Your objective
Using the line with "Select the Dec 2026 column header" as your starting point, transcribe it and each line beneath it word for word until the records run out, without pictures.

(Stored data)
☆ ☆ ☆ ☆ ☆ ☆ ☆
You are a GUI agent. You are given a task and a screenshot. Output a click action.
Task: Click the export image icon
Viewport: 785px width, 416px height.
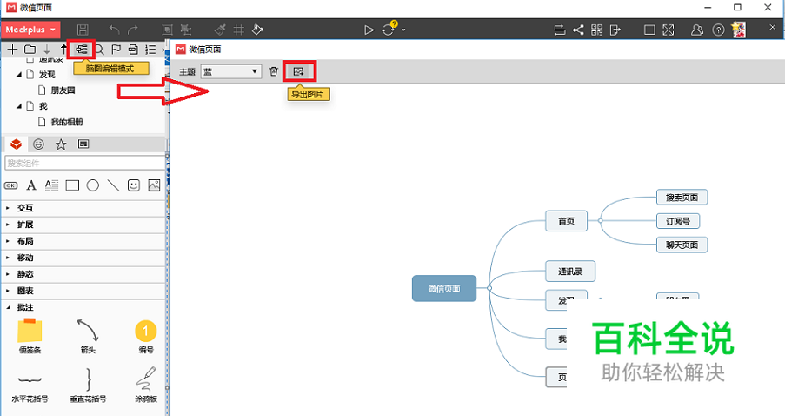(298, 71)
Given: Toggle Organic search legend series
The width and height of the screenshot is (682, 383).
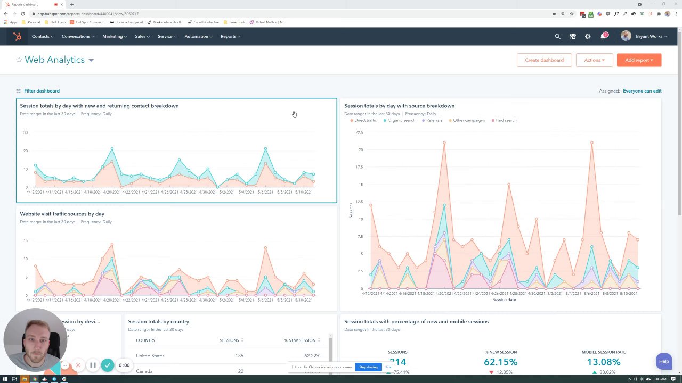Looking at the screenshot, I should (x=399, y=120).
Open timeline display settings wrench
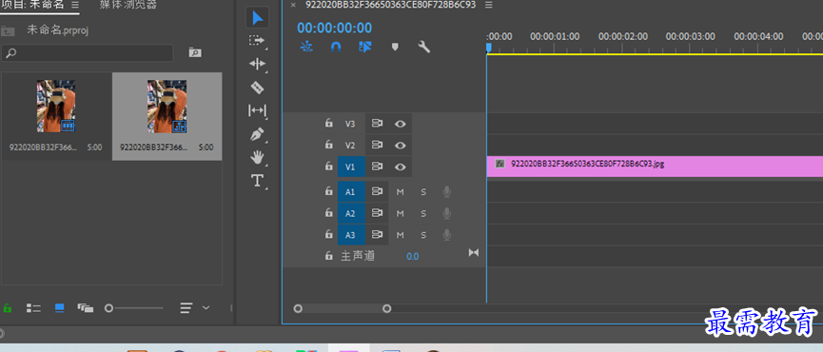Screen dimensions: 823x352 tap(424, 48)
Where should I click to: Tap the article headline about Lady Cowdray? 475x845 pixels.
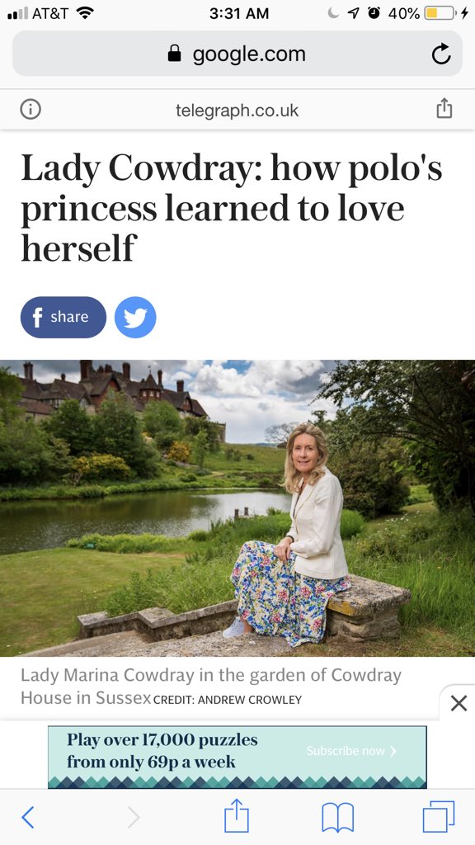pos(232,208)
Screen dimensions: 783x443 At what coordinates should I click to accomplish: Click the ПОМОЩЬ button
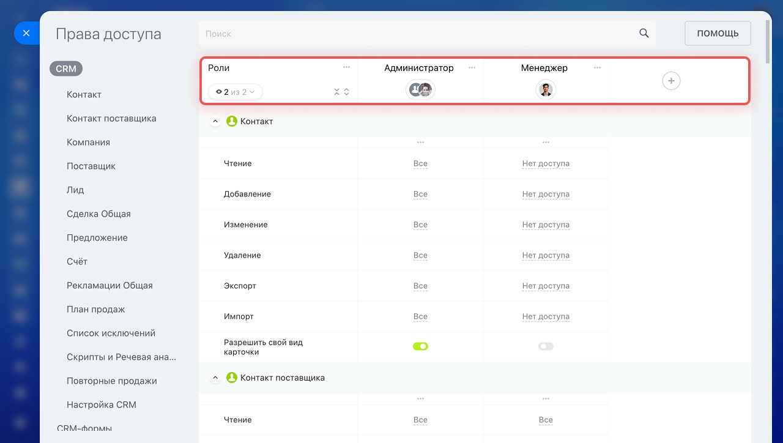718,34
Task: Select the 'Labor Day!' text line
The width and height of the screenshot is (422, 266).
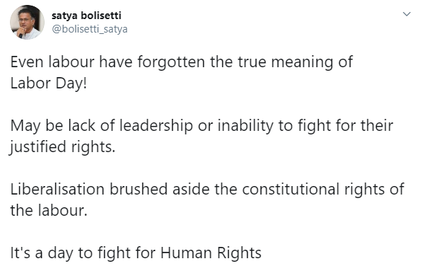Action: (x=49, y=83)
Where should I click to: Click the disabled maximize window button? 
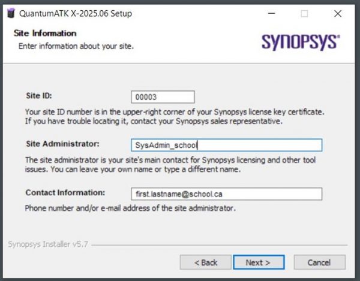coord(304,14)
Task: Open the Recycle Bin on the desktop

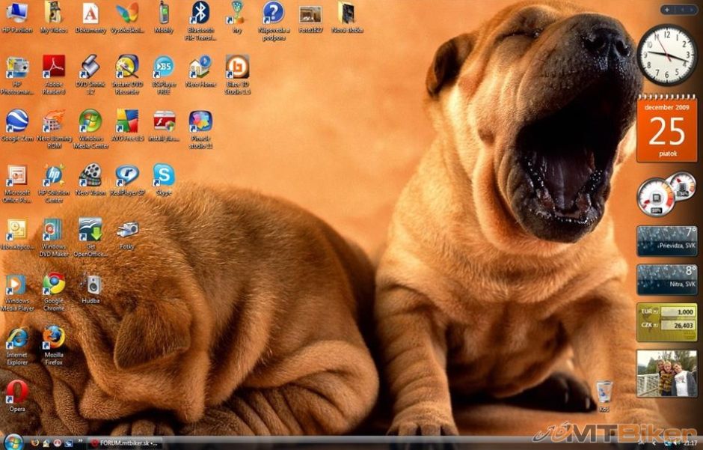Action: pyautogui.click(x=604, y=392)
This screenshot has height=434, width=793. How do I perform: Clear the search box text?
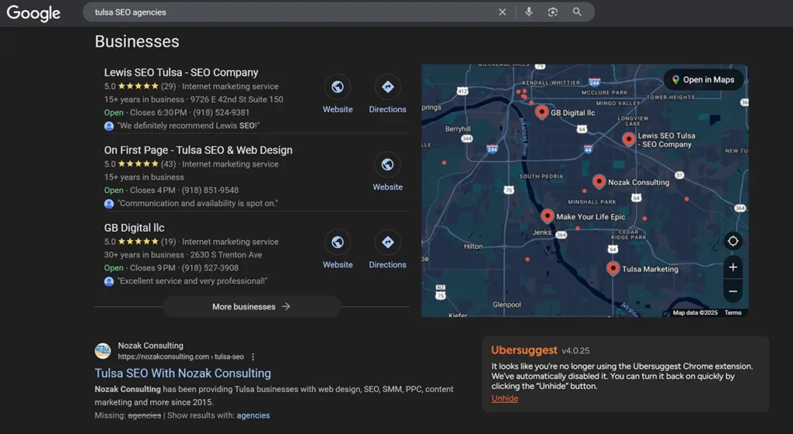point(503,12)
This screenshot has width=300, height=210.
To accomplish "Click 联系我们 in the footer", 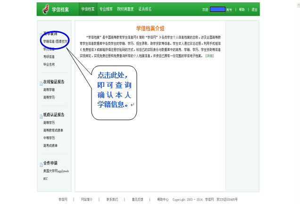I will (112, 200).
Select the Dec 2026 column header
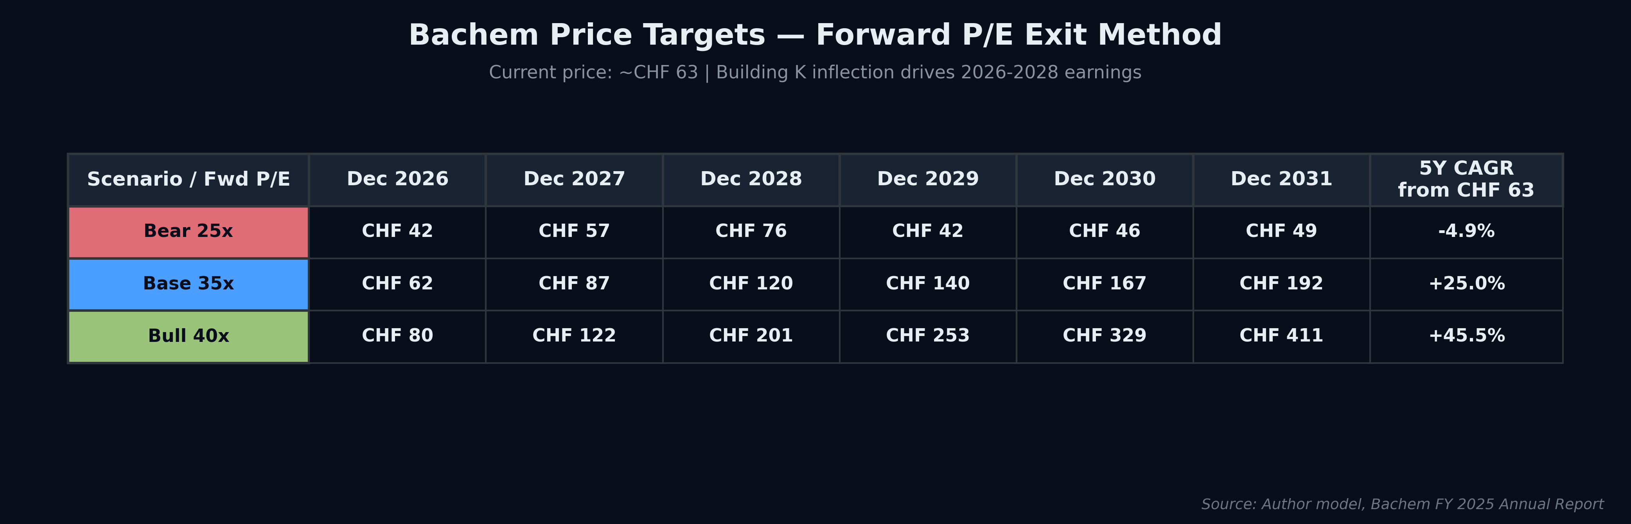The width and height of the screenshot is (1631, 524). pos(398,180)
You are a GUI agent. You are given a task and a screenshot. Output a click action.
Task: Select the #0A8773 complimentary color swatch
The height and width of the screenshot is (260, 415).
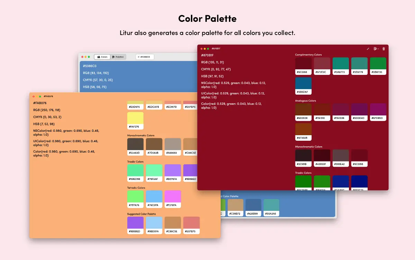point(341,66)
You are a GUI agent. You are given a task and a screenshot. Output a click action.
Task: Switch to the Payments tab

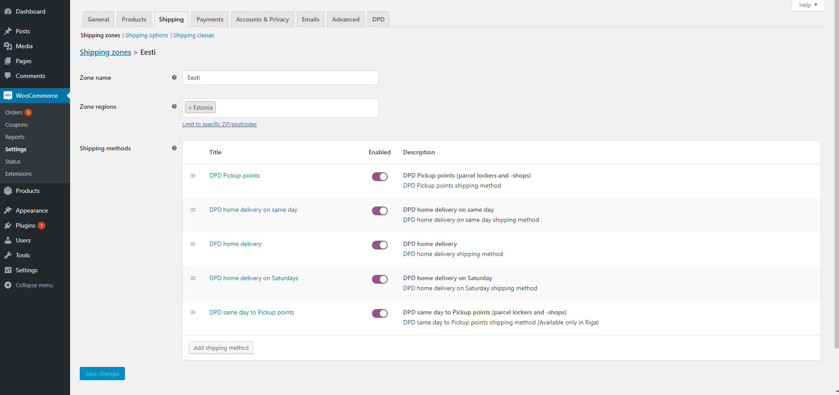(x=210, y=19)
☆ ☆ ☆ ☆ ☆ ☆ ☆
Response area
Select the Dec 2026 column header
The width and height of the screenshot is (1631, 524). pos(398,180)
You are a GUI agent. You are given a task and a screenshot. Output a click action.
Task: Select the #0A8773 complimentary color swatch
The height and width of the screenshot is (260, 415).
point(341,66)
You are a GUI agent. You are given a task and a screenshot. Output a click action.
Task: Switch to the Payments tab

(x=210, y=19)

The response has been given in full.